==== Excerpted records ====

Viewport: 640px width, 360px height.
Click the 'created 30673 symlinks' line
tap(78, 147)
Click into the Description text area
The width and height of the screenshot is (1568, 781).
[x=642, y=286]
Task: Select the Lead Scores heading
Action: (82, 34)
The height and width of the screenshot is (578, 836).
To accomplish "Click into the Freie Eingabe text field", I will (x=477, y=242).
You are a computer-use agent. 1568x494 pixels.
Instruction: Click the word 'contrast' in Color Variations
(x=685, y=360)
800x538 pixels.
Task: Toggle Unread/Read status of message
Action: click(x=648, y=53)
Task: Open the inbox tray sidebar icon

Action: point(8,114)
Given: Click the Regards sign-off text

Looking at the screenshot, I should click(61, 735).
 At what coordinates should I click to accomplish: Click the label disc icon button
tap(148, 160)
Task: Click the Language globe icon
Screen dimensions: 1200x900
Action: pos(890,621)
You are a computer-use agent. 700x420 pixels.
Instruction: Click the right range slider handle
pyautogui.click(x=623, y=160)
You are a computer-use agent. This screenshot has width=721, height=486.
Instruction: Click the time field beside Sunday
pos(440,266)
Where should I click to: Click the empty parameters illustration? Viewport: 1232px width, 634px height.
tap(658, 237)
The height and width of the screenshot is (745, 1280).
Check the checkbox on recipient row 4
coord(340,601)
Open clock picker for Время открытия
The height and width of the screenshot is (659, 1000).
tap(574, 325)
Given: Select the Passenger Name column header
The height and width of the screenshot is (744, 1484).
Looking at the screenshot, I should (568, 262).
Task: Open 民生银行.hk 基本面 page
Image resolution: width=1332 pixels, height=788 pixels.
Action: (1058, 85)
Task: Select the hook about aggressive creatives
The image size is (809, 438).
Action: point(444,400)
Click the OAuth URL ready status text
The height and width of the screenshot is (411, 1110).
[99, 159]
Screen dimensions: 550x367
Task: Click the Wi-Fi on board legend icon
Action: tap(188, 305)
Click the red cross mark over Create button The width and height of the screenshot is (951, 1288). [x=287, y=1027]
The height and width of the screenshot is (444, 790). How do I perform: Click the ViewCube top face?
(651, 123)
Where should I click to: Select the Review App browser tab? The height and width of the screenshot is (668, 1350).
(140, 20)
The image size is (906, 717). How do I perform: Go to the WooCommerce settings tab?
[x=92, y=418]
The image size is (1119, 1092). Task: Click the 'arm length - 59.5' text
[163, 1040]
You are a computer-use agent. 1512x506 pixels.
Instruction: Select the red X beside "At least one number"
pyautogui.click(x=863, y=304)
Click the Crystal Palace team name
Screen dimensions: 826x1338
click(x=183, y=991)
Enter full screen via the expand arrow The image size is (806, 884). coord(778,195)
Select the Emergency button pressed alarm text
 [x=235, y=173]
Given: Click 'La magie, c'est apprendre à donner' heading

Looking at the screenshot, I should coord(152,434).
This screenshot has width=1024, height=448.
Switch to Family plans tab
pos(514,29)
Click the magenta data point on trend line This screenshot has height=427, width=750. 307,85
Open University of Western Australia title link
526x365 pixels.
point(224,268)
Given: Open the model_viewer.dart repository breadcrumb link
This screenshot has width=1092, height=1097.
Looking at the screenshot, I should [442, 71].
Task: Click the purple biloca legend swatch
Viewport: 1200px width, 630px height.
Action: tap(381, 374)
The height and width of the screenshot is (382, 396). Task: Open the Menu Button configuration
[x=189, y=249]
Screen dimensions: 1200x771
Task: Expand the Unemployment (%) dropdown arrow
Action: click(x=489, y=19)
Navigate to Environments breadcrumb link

====

■ Problem description ■
Retrieve all lines from the data that contain the string "breadcrumb".

■ Answer area ■
Given: Open the model_viewer.dart repository breadcrumb link
Navigate to Environments breadcrumb link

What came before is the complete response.